There is good news about Daily Fantasy Football. Like with all Fantasy games, you do not need to be a mathematical genius. You do not even need to know a lot of the basic mathematical concepts. However, there are some fantasy football statistics you need to be able to understand in order to really master your Daily Fantasy skills.


If you are new to Daily Fantasy Sports, if this is your first foray in fantasy sport, there is one thing you need to be prepared for. This is a numbers game. There will be a lot of numbers displayed throughout your experience using the online platform and sourcing the best information from recommended websites that offer valuable fantasy football statistics.

Numbers Really Do Not Matter

While you have been warned about the swarm of numbers you will see in your DFF experience, there is some great news and we thought to give it to you first.

Anything can happen in our DFF Contests. Anyone can win and it is not always based on their ability to study and analyse numbers. You could win a Contest by choosing the players for your team simply based of the colour or length of their hair. Of course, this sounds preposterous but it is true.

Now, the likelihood of this happening is really very low, like buying a lottery ticket. So it is certainly not the way go if you want to increase your chances of winning. And, if you want to increase your chances of winning using some basic methods, read on.

One Number Does Matter Still: Average

There is one number that really does matter, the score average.
To really go back to basics here, the average score a player receives, for example, over five games, is equal to the total of points he has collected divided by five games.

The average is a great number to understand as it shows us how, over a certain period of games, a player has performed. When selecting your team, look at the average points the players have scored in the most recent games, say their last five or so, and then select those with the highest average.

When sourcing statistics from sites like WhoScored, what you want to check is for measures that earn points on Sportito, like goals, assists and clean sheets.
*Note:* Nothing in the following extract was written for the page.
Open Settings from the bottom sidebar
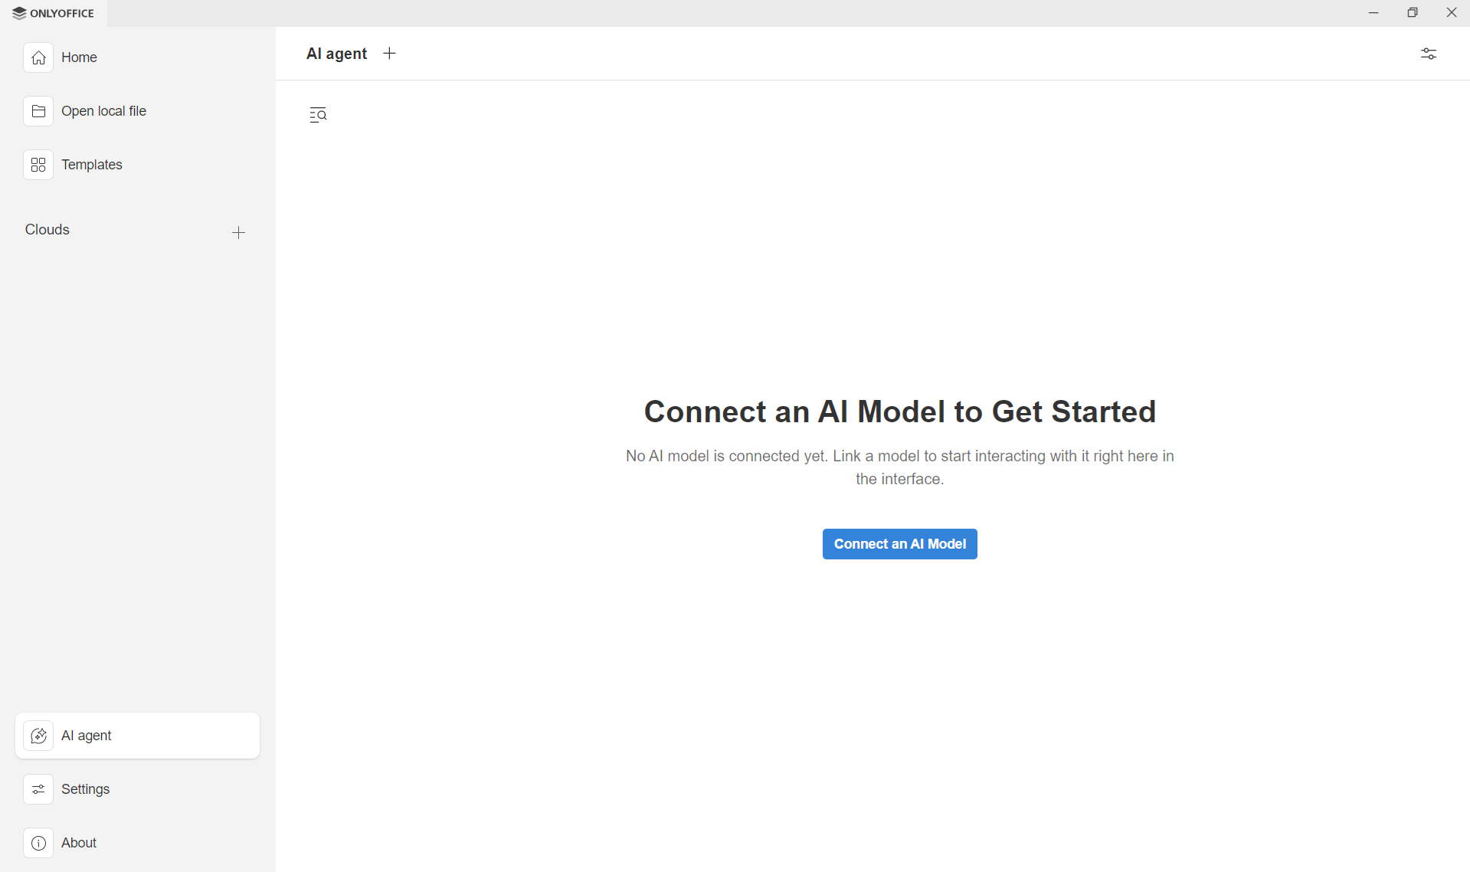 (x=85, y=789)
It is advisable to check for these statistics and, most importantly, the most recent ones. For example, if looking at a striker’s recent scoring record, it is advisable to look at his last five or six games and his scoring average across this most recent run of games.

A players score average is a very useful statistic but be warned of one major downside. When well into the season, be careful when looking at a player’s average as, for example, if a player starts the season really well and scores 15 goals in the first 15 games of the campaign and then in the next 15 games scores just five goals, his overall average will be 0.67 goals per game. But, his average is only so high because of his early season form, but, his form is not great as his average in the last 15 games is half this at 0.33.

When looking at Sportito scores of each player, it is the same story. A player may average 10 points per game in his first 10 games. However, he might only average 5 points in the next 10 games. His total average would be 7.5 points, however, the players most recent form in the last ten games shows an average of just 5.

The lesson here is that averages are a great statistic but do pay more attention as the season goes on as the number scores tend to distort the relevance of the number, especially in respect to a players’ trend.

One Obvious Number: The Most Recent Score

This number is pretty simple; it is the most recent score the player has received.
When picking your team, it is always advisable to check the most recent score that player has received. If the player has scored really well, then he is in form, simple as that.

One Not So Obvious Number That Does Matter

This is arguably the most reliable number: the median.

To briefly explain what this number is, imagine a player has received the following scores in this order; 4, 20, 5, 8, 11, 2. Now, reorder these numbers from lowest to largest; 2, 4, 5, 8, 11, 20. To find the media number now, find the number that is in the middle of the six numbers. As there are six numbers, an even number, there is no number dead set in the centre of this range of numbers. In this case, we have to added the two middle numbers together and then divide them by two. Doing this and we get the number 6.5.

Compare this to the average number of these scores and it would be in this sequence, it would be 14.33, a much higher number.

The great thing about the Median number is that it is more reliable than the average number as it shows scores that the player is more likely to receive and is not distorted by those big or low numbers that distort the statistic, like with the average.

Numbers Aside Now

The above numbers above are very useful to know and we recommend you try and apply these methods, both average and median, to a players score on Sportito, the goals they score, assists, clean sheets and cautions and red cards too – it is important to also measure for these as Sportito penalises for yellow and red cards so it is just as important to avoid dropping points as much as winning points.

Now, finally, putting numbers to the side, there is one important thing to remember here: it is always important to consider the matches to be played.

For example, if Philippe Coutinho has not scored a goal in four games in which his team, Liverpool, have played Manchester United, Arsenal, West Ham and Chelsea but then the match that is relevant to the Contest you have signed up to is Liverpool at home to Burnley who have their best player and captain injured and suspended, then there is a good chance Coutinho might break his duck and get on the scoresheet.

Why? It is simple. The four previous games were against tough opposition and, generally, in games between two great sides chances are fewer and further between, hence, less chances to score. However, at home to Burnley, Coutinho will have a much greater chance to score as he team will likely produce more chances to score.